Records provided Block Start

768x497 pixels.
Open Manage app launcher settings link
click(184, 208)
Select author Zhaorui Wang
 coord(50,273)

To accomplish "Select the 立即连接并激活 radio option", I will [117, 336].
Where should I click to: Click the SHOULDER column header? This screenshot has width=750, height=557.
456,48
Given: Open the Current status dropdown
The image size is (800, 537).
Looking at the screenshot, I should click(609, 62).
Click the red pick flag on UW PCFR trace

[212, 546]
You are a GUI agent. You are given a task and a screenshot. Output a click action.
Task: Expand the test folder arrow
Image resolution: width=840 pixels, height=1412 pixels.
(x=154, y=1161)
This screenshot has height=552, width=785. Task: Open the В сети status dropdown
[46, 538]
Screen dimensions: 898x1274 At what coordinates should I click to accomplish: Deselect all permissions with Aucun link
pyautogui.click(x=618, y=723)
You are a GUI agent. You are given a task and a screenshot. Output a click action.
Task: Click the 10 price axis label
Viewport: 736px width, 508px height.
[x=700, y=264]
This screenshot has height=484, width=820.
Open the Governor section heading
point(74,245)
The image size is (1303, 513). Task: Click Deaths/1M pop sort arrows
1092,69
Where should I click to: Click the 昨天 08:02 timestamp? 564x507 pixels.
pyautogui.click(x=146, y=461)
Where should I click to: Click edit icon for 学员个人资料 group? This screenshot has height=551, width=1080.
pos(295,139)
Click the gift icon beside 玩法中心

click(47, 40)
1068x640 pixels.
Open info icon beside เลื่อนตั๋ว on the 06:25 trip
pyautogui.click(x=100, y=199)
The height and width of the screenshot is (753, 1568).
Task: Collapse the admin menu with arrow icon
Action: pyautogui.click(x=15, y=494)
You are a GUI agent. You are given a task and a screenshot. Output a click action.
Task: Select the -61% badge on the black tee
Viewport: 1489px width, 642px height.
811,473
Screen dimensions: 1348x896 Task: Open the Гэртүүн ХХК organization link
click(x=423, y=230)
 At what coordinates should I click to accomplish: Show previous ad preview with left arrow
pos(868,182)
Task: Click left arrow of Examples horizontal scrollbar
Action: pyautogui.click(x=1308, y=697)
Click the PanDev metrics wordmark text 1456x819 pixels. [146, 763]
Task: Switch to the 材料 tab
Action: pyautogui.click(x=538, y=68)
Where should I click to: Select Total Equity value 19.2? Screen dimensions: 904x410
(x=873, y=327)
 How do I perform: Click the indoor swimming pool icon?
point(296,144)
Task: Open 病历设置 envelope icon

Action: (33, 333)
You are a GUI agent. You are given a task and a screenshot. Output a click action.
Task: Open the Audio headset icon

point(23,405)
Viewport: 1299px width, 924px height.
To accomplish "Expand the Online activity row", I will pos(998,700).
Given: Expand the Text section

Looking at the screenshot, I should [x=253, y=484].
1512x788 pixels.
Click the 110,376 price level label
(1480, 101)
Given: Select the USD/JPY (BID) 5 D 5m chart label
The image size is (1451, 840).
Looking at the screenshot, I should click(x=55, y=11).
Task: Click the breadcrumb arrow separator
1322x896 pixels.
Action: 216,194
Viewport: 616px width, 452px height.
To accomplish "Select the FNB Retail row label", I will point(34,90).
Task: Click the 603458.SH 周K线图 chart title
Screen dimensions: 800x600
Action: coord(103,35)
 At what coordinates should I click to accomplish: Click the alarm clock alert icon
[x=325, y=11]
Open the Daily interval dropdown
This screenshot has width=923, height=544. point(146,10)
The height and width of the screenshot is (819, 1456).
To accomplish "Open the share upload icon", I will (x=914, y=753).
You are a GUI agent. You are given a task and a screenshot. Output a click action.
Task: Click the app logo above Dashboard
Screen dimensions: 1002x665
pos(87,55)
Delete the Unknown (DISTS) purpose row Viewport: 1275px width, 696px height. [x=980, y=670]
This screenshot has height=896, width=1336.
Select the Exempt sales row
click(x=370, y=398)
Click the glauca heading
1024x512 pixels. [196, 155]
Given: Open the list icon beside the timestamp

Records provided Block End

#### Task to carry out
Quote all the records exactly, please, leaving none out.

#### Solution to this problem
768x497 pixels.
Open Manage app launcher settings link
click(184, 208)
Select author Zhaorui Wang
 coord(50,273)

To accomplish "Select the 立即连接并激活 radio option", I will [117, 336].
Where should I click to: Click the SHOULDER column header? This screenshot has width=750, height=557.
456,48
Given: Open the Current status dropdown
The image size is (800, 537).
Looking at the screenshot, I should click(609, 62).
Click the red pick flag on UW PCFR trace

[212, 546]
You are a GUI agent. You are given a task and a screenshot. Output a click action.
Task: Expand the test folder arrow
Image resolution: width=840 pixels, height=1412 pixels.
(x=154, y=1161)
This screenshot has height=552, width=785. Task: Open the В сети status dropdown
[46, 538]
Screen dimensions: 898x1274 At what coordinates should I click to accomplish: Deselect all permissions with Aucun link
pyautogui.click(x=618, y=723)
You are a GUI agent. You are given a task and a screenshot. Output a click action.
Task: Click the 10 price axis label
Viewport: 736px width, 508px height.
[x=700, y=264]
This screenshot has height=484, width=820.
Open the Governor section heading
point(74,245)
The image size is (1303, 513). Task: Click Deaths/1M pop sort arrows
1092,69
Where should I click to: Click the 昨天 08:02 timestamp? 564x507 pixels.
pyautogui.click(x=146, y=461)
Where should I click to: Click edit icon for 学员个人资料 group? This screenshot has height=551, width=1080.
pos(295,139)
Click the gift icon beside 玩法中心

click(47, 40)
1068x640 pixels.
Open info icon beside เลื่อนตั๋ว on the 06:25 trip
pyautogui.click(x=100, y=199)
The height and width of the screenshot is (753, 1568).
Task: Collapse the admin menu with arrow icon
Action: pyautogui.click(x=15, y=494)
You are a GUI agent. You are given a task and a screenshot. Output a click action.
Task: Select the -61% badge on the black tee
Viewport: 1489px width, 642px height.
811,473
Screen dimensions: 1348x896 Task: Open the Гэртүүн ХХК organization link
click(x=423, y=230)
 At what coordinates should I click to accomplish: Show previous ad preview with left arrow
pos(868,182)
Task: Click left arrow of Examples horizontal scrollbar
Action: pyautogui.click(x=1308, y=697)
Click the PanDev metrics wordmark text 1456x819 pixels. [146, 763]
Task: Switch to the 材料 tab
Action: pyautogui.click(x=538, y=68)
Where should I click to: Select Total Equity value 19.2? Screen dimensions: 904x410
(x=873, y=327)
 How do I perform: Click the indoor swimming pool icon?
point(296,144)
Task: Open 病历设置 envelope icon

Action: (33, 333)
You are a GUI agent. You are given a task and a screenshot. Output a click action.
Task: Open the Audio headset icon

point(23,405)
Viewport: 1299px width, 924px height.
To accomplish "Expand the Online activity row", I will pos(998,700).
Given: Expand the Text section

Looking at the screenshot, I should [x=253, y=484].
1512x788 pixels.
Click the 110,376 price level label
(1480, 101)
Given: Select the USD/JPY (BID) 5 D 5m chart label
The image size is (1451, 840).
Looking at the screenshot, I should click(x=55, y=11).
Task: Click the breadcrumb arrow separator
1322x896 pixels.
Action: 216,194
Viewport: 616px width, 452px height.
To accomplish "Select the FNB Retail row label", I will point(34,90).
Task: Click the 603458.SH 周K线图 chart title
Screen dimensions: 800x600
Action: coord(103,35)
 At what coordinates should I click to accomplish: Click the alarm clock alert icon
[x=325, y=11]
Open the Daily interval dropdown
This screenshot has width=923, height=544. point(146,10)
The height and width of the screenshot is (819, 1456).
To accomplish "Open the share upload icon", I will (x=914, y=753).
You are a GUI agent. You are given a task and a screenshot. Output a click action.
Task: Click the app logo above Dashboard
Screen dimensions: 1002x665
pos(87,55)
Delete the Unknown (DISTS) purpose row Viewport: 1275px width, 696px height. [x=980, y=670]
This screenshot has height=896, width=1336.
Select the Exempt sales row
click(x=370, y=398)
Click the glauca heading
1024x512 pixels. [196, 155]
Given: Open the list icon beside the timestamp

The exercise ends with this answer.